More than a dozen of HMS Protector's crew, led by the ship's physical training instructor, seized an hour-long opportunity to perform squat thrusts, press-ups and other moves on sheet of thick ice.
Protector has been based at Portsmouth but will move to Devonport in Plymouth when she returns to the UK in 2015.
The icebreaker is coming to the end of the 2013-14 'summer season' surveying the waters around Antarctica - the first of two Austral summers she'll spend off the frozen continent before returning to the warmer waters of the UK.
As well as posing challenges to the bridge team, safely guiding the ice patrol ship around as she surveys remote waters and supports scientific research, the weather conditions also upset Leading Physical Trainer Gareth Smith's normal fitness regime.
On most Royal Navy ships, the upper deck is a physical training instructor's playground - using it for circuits, while the flight deck is ideal for workouts when not needed by the helicopter.
In the southern ocean, however, HMS Protector's upper deck is out of bounds beyond the Falklands because it's too cold.
The ship's lower hold is an alternative venue for Gareth's workouts - but space is limited, as is the session the PTI can organise, and the air is far from fresh.
But on Protector's third work period amid the ice this Austral summer, with an hour or so free in the ship's working programme, the trainer seized the opportunity to arrange a workout session on the ice.
"On the rare occasions we have been able to get people on the ice, the ship's company has done everything from playing football to having Christmas dinner - trimmings and all," Gareth explained.

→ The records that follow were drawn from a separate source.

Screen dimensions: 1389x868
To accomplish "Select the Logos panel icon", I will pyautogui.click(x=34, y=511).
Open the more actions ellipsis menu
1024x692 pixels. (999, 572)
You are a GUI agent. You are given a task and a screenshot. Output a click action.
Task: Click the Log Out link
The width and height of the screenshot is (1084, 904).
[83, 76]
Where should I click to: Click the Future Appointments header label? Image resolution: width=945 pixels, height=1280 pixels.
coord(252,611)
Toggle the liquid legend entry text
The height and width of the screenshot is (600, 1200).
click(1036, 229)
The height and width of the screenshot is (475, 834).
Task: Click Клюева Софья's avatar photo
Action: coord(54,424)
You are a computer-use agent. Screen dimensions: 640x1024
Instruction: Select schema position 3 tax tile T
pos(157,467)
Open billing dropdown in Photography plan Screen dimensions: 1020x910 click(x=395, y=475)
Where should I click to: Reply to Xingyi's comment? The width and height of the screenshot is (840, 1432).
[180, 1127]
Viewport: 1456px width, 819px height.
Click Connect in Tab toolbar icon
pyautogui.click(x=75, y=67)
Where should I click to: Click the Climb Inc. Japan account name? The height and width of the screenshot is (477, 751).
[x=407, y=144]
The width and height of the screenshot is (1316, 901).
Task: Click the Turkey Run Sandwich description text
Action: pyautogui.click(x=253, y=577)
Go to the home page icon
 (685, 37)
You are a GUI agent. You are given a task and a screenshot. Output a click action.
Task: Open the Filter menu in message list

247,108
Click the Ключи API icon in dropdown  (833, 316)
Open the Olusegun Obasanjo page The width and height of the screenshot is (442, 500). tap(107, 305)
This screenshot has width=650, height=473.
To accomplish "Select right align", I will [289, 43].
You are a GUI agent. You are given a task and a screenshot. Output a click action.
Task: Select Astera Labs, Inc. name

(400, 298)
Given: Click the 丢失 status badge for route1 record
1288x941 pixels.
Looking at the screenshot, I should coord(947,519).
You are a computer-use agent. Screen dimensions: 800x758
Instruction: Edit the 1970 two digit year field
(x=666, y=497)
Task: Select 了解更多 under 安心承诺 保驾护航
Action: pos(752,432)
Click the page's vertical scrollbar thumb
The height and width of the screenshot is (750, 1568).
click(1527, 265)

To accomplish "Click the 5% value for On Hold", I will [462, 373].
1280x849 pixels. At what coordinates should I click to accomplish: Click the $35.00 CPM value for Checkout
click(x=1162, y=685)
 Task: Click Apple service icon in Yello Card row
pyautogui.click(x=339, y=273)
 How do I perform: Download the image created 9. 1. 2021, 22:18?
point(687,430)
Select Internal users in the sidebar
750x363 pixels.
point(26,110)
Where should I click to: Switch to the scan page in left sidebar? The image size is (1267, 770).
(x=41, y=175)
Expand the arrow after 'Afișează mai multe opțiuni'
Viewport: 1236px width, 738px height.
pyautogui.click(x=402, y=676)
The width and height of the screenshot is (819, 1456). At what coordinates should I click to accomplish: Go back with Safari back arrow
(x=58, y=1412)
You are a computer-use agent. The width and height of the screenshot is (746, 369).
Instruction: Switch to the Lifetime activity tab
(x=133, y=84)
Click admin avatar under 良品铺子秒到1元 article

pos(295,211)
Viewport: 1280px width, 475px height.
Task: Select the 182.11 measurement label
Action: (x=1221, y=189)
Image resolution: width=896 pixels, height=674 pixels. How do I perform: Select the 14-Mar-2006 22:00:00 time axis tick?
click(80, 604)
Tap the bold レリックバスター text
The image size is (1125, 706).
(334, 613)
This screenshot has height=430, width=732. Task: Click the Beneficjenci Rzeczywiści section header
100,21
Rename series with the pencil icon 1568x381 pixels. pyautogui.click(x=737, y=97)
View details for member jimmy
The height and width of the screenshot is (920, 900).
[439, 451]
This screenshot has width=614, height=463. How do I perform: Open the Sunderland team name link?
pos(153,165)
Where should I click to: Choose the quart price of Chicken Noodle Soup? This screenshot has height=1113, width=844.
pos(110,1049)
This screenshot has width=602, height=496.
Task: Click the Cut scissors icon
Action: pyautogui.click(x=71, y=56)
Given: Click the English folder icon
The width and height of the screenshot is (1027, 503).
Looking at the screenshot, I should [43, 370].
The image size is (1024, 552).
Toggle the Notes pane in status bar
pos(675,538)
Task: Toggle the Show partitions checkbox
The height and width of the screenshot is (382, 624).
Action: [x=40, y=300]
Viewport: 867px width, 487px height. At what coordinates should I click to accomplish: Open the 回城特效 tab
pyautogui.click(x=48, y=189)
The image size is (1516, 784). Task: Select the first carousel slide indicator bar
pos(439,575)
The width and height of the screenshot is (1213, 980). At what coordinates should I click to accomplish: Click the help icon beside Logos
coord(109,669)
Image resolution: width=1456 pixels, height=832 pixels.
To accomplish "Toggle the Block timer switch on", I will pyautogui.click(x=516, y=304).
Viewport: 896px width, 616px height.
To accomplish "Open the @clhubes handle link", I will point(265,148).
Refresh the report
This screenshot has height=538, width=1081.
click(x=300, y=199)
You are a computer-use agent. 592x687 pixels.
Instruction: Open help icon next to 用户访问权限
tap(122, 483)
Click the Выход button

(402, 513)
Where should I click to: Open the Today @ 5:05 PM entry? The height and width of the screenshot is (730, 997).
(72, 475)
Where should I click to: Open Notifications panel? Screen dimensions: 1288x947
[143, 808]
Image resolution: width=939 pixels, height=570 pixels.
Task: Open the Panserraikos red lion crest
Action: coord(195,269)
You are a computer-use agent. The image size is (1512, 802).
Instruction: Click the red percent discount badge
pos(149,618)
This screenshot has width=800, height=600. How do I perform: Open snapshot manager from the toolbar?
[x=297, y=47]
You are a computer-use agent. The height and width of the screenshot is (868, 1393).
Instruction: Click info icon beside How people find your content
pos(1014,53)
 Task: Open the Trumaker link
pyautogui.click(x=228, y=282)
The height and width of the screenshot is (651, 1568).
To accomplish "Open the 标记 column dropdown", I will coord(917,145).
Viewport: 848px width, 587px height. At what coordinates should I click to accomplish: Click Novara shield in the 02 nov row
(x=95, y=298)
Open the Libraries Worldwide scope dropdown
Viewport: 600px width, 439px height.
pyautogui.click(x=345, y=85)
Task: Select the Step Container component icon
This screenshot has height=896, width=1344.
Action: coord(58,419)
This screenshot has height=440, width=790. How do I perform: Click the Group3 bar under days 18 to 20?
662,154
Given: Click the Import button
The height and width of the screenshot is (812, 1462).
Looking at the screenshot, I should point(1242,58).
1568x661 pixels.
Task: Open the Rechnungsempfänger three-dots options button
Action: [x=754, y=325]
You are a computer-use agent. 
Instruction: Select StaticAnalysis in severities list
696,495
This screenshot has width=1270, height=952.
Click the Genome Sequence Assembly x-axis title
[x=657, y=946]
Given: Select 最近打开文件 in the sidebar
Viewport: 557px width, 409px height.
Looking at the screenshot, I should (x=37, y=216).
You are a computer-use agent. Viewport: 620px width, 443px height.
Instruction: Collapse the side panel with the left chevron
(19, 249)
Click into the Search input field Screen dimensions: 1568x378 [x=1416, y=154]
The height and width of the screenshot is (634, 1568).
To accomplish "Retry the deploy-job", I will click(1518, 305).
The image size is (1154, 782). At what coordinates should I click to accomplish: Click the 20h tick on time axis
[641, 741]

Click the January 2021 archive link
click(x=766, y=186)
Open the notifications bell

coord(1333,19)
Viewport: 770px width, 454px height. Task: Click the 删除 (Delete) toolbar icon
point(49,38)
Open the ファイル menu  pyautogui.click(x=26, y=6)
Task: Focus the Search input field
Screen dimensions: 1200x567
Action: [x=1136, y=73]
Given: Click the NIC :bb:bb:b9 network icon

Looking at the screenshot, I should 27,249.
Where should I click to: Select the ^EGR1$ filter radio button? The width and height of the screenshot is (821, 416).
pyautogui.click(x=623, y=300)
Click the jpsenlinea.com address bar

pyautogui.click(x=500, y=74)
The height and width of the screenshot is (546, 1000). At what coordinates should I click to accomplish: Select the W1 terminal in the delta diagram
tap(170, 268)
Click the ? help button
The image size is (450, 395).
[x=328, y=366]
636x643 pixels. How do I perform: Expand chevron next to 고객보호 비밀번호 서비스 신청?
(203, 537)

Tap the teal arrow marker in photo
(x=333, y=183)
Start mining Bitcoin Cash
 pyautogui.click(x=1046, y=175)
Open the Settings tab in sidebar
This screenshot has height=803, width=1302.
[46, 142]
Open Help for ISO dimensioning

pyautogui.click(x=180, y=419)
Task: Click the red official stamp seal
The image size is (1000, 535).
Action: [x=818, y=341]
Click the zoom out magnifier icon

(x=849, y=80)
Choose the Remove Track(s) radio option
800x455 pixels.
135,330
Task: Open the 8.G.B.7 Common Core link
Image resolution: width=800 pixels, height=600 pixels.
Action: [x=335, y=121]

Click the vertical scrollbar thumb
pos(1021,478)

"On this occasion, the ship was surrounded by ice for miles around and the decision was taken to allow people on to the ice.
"All those who wanted to had managed to get down, stretch their legs and generally frolic on the ice.
"The idea then struck me: after a month of being crammed in the ship's lower hold, if we'd played football, what prevented me from taking a circuit? A chilly one, granted, but one in unbelievably pure air, with an amazing backdrop and without the constraints of space."
Fifteen minutes later, Gareth was in his kit and a dozen shipmates had joined him on the ice - deemed strong enough to take the weight of 15 souls.
"Once people got in motion and were in full swing of their exercises then the only real adverse effect of the cold was the icy chill of the Antarctic air in your lungs when inhaling deep breaths after completing yet another burpee [squat thrust] - that and the constant danger of someone getting distracted from press-ups and lobbing a sizeable snow ball," Gareth added.
After the fun on the ice Gareth was in the unique position in the Royal Navy of being able to lead all his circuit-goers down to Protector's sauna (the ship was built for the merchant navy before being bought by the RN, hence the luxury) for a 'warm down' and the chance to stretch aching muscles.